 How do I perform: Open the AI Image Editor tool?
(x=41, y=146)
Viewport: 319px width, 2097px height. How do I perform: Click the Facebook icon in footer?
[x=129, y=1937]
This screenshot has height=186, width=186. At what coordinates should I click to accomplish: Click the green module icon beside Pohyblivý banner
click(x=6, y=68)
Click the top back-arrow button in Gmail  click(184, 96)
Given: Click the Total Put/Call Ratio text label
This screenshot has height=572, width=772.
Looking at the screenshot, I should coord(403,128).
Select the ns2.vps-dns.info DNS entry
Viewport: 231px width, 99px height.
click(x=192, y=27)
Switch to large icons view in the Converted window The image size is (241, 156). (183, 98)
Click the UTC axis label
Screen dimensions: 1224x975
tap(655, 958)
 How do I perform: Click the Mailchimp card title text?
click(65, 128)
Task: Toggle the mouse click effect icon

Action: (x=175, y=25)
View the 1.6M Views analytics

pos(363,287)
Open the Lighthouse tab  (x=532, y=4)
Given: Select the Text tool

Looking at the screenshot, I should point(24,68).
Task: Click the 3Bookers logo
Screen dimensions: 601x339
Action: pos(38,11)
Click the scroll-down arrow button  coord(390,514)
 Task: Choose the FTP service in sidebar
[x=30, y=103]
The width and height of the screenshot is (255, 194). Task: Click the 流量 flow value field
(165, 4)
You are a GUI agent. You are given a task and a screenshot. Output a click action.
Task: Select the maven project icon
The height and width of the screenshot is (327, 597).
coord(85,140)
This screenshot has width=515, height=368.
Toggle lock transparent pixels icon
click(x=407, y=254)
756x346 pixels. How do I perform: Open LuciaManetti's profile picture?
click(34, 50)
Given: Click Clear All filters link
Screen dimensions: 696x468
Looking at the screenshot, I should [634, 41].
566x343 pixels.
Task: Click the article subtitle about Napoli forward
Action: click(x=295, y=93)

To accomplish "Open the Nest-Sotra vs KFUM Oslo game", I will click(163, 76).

**********

Action item
What's needed is every line of the listing, transcribed word for word.

Output below
 How do I perform: Open the AI Image Editor tool?
(x=41, y=146)
Viewport: 319px width, 2097px height. How do I perform: Click the Facebook icon in footer?
[x=129, y=1937]
This screenshot has height=186, width=186. At what coordinates should I click to accomplish: Click the green module icon beside Pohyblivý banner
click(x=6, y=68)
Click the top back-arrow button in Gmail  click(184, 96)
Given: Click the Total Put/Call Ratio text label
This screenshot has height=572, width=772.
Looking at the screenshot, I should coord(403,128).
Select the ns2.vps-dns.info DNS entry
Viewport: 231px width, 99px height.
click(x=192, y=27)
Switch to large icons view in the Converted window The image size is (241, 156). (183, 98)
Click the UTC axis label
Screen dimensions: 1224x975
tap(655, 958)
 How do I perform: Click the Mailchimp card title text?
click(65, 128)
Task: Toggle the mouse click effect icon

Action: (x=175, y=25)
View the 1.6M Views analytics

pos(363,287)
Open the Lighthouse tab  (x=532, y=4)
Given: Select the Text tool

Looking at the screenshot, I should point(24,68).
Task: Click the 3Bookers logo
Screen dimensions: 601x339
Action: pos(38,11)
Click the scroll-down arrow button  coord(390,514)
 Task: Choose the FTP service in sidebar
[x=30, y=103]
The width and height of the screenshot is (255, 194). Task: Click the 流量 flow value field
(165, 4)
You are a GUI agent. You are given a task and a screenshot. Output a click action.
Task: Select the maven project icon
The height and width of the screenshot is (327, 597).
coord(85,140)
This screenshot has width=515, height=368.
Toggle lock transparent pixels icon
click(x=407, y=254)
756x346 pixels. How do I perform: Open LuciaManetti's profile picture?
click(34, 50)
Given: Click Clear All filters link
Screen dimensions: 696x468
Looking at the screenshot, I should [634, 41].
566x343 pixels.
Task: Click the article subtitle about Napoli forward
Action: click(x=295, y=93)

To accomplish "Open the Nest-Sotra vs KFUM Oslo game", I will click(163, 76).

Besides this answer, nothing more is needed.